The prominent theoretical approaches to the study of grand strategy in political science accept the interplay between threats and opportunities of the international environment and the constraints or drivers of domestic politics. Some authors use terms other than Grand Strategy, such as National Strategy or Foreign or Security Policy, in nearly the same sense. In practice, it can be difficult to establish clear distinctions between these concepts and Grand Strategy.

 

From Grand Strategy to Military Strategy

 

A country’s political leadership typically directs Grand Strategy with input from the most senior military officials. Development of a nation’s Grand Strategy may extend across many years or even multiple generations. All nations own some grand strategies and affiliated, but subordinate, military strategies. The former refer to the totality of resources and how they are used to achieve policy goals, the latter pertain to the economic resources and manpower needed to sustain the armed forces and achieve military objectives.

 

Four variables prove to be significant determinants of Grand and Military Strategies:

 

  • A State’s strategic geographic and political environment;

  • National resources;

  • Ambitions and effectiveness of the political leadership;

  • A country’s strategic culture.

 

The interaction among these four variables proves to be particularly significant in shaping Grand Military strategies.

In the hierarchy of strategies, then, Military Strategy resides just below Grand Strategy and should in theory bring detail to the grand strategic use of the military instrument of power. 

 

The Military Doctrine

 

Military doctrine is an important part of the building material for military strategy.

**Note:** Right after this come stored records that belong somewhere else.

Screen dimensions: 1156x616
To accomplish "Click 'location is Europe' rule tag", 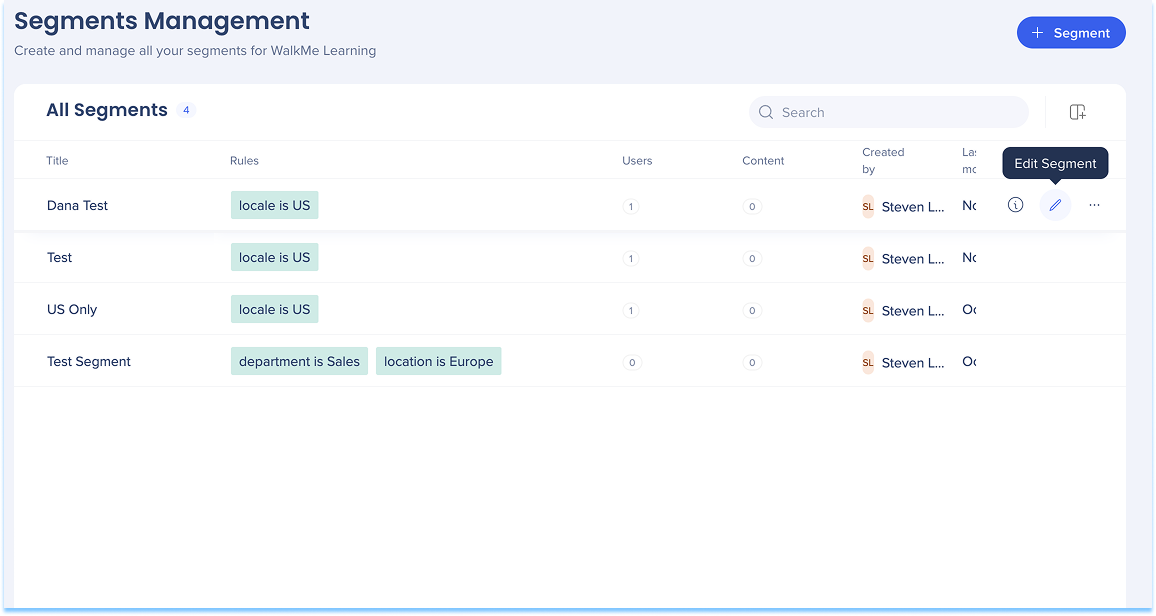I will (438, 361).
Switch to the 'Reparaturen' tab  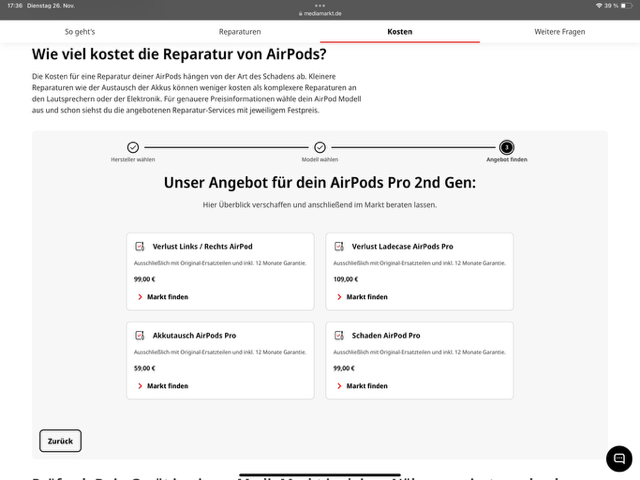240,32
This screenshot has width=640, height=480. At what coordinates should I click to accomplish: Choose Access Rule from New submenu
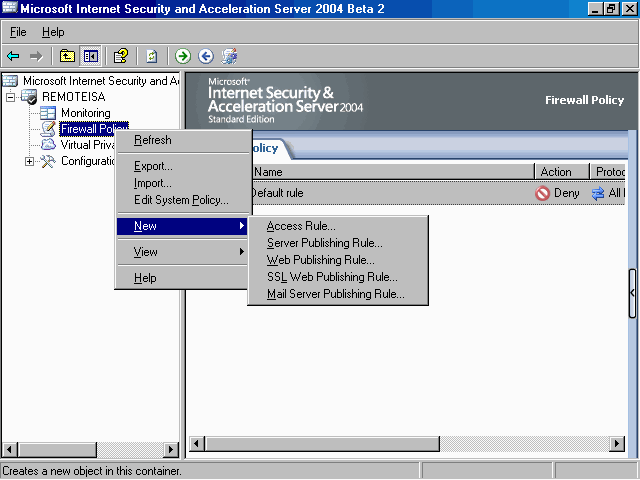pyautogui.click(x=301, y=226)
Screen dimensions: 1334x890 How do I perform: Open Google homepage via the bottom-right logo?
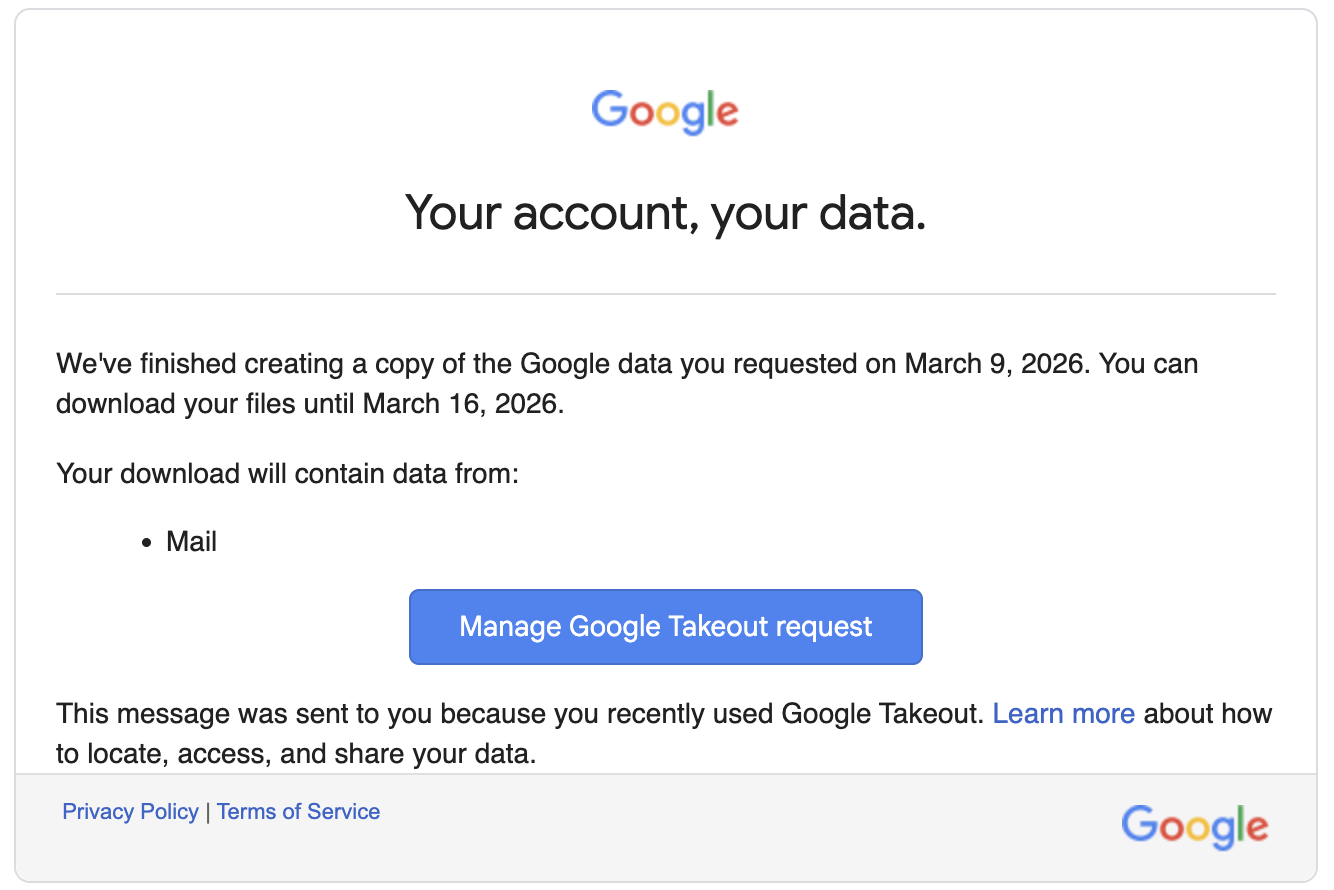[x=1194, y=826]
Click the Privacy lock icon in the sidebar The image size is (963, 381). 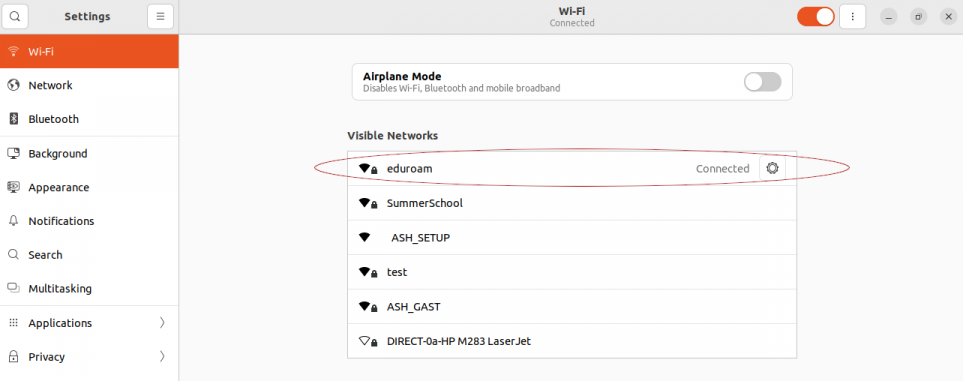pos(14,356)
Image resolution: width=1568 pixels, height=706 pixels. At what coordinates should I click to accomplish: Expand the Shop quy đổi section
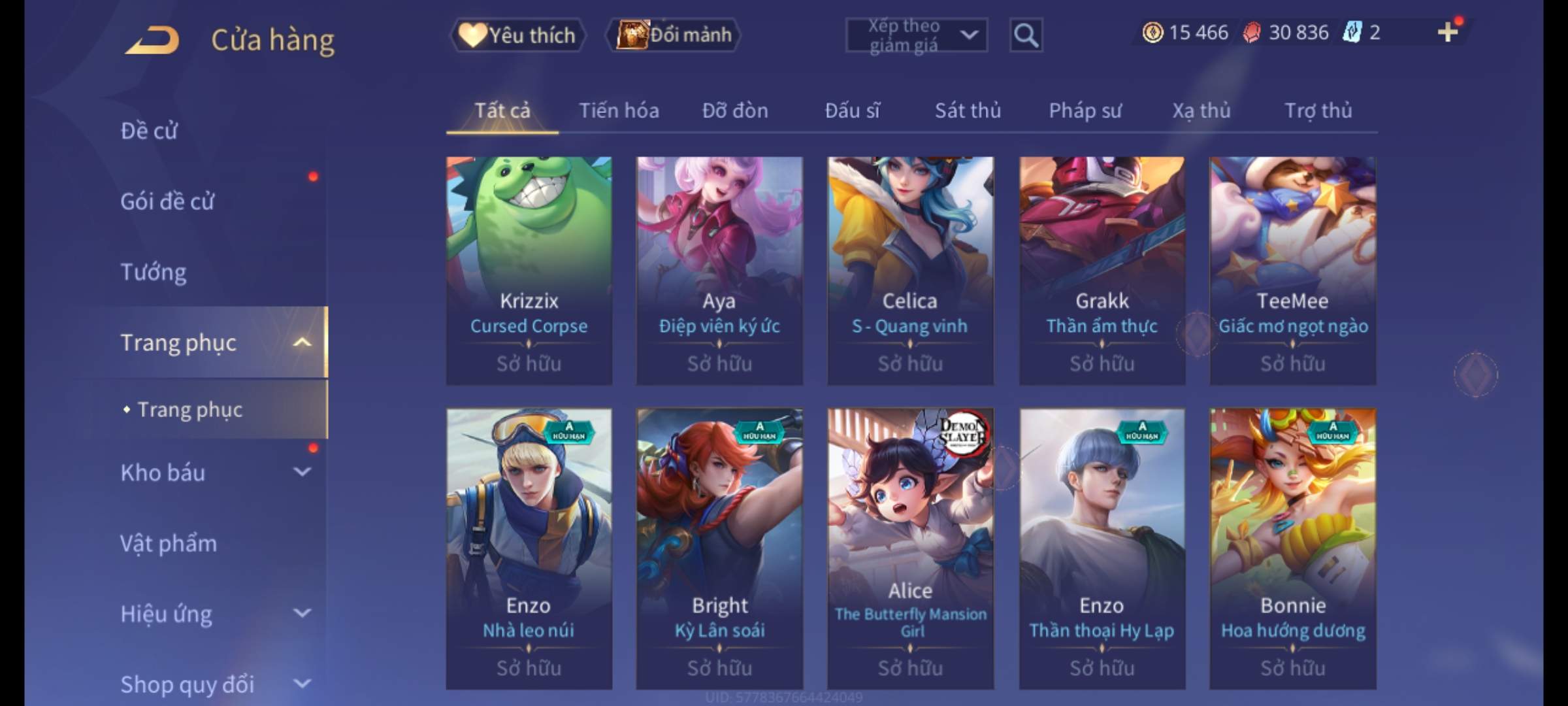coord(302,684)
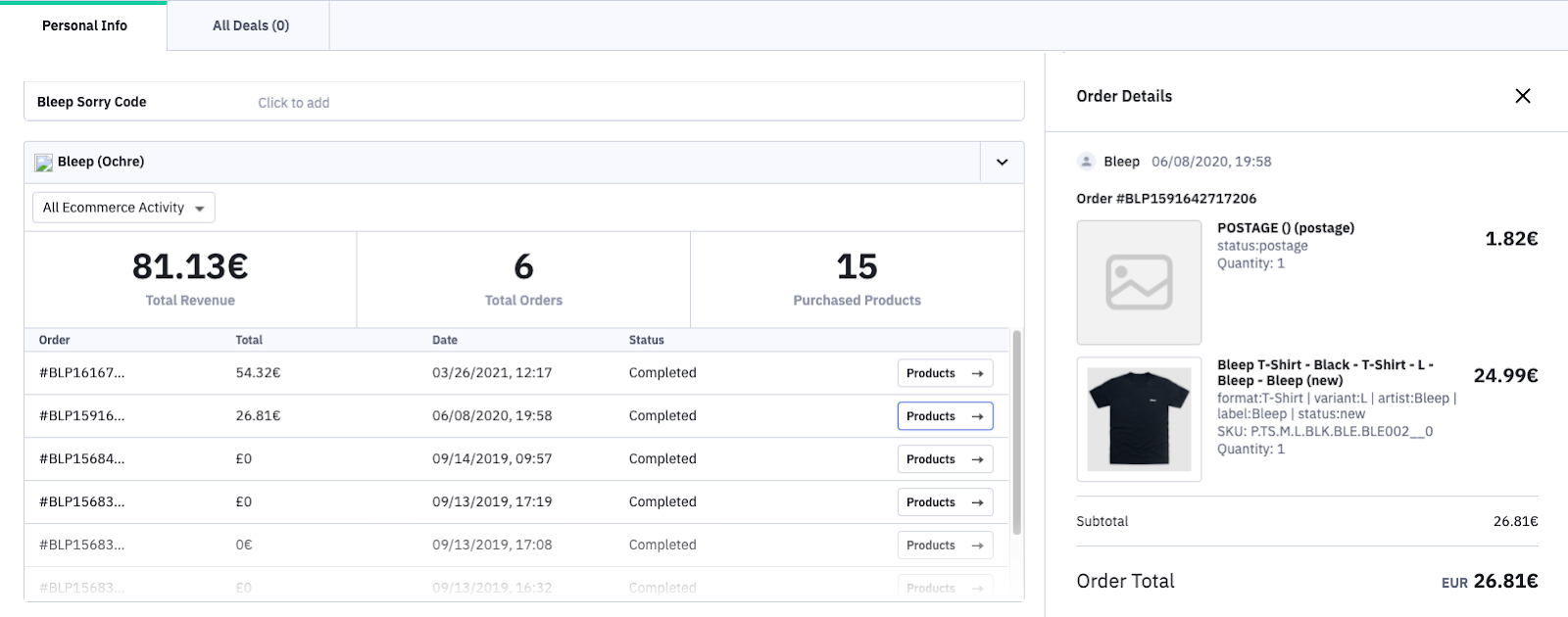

It represents central beliefs or principles for how to wage war in order to achieve the desired military ends. A  Doctrine thus provides ways to use military means against a given type of threat or scenario. Doctrine thus has implications for force structure, training, and equipment.

The ideal military doctrine would be truly joint “i.e. integrating land, air, maritime, and special operations in an efficient and effective way to achieve the military objectives”“ and a flexible enough to deal with any kind of foreseen and unforeseen threats, as well as a range of political objectives.

 

The role of air force

 

National Strategy can only be pursued with an integrated force of military and non-military national entities and organizations, and the air force plays a fundamental role in pursuing the freedom of access of air, space and cyberspace domains, maintaining information superiority and guaranteeing the security and resilience of national technologies, all under a secure Command and Control service.

 

Besides the different National and Military Strategies around the world, the air forces share some common features, all of them converging in the term airpower. Airpower is the ability to project military power or influence through the control and exploitation of air, space, and cyberspace to achieve strategic, operational, or tactical objectives.

 

Due to speed, range, and its multidimensional perspective, airpower operates in ways that are fundamentally different from other forms of military power; thus, the various aspects of airpower are more akin to each other than to the other forms of military power. Airpower is the product – not the sum – of air, space, and cyberspace operations. Each depends on the others to such a degree that the loss of freedom of action in one may mean loss of advantage in all other domains.

 

An American study analyzed six emerging trends with implications for the airpower:

 

  • Adversaries’acquisition and development of capabilities to challenge the Nation;

  • Increasing importance or frequency of irregular, urban, humanitarian, and intelligence operations;

  • Increasing challenges to deterrence;

  • Energy costs;

  • Exploiting new technology opportunities;

  • Challenges of climate change.

 

From now until 2030, the technological advances reshaping the globe may cause the air force to evolve from an air, space, and cyber force to a cyber, space, and air force, with an emphasis very different from that of today. While this will clearly be a vulnerability to those unable to adapt, it also becomes an enduring advantage for others.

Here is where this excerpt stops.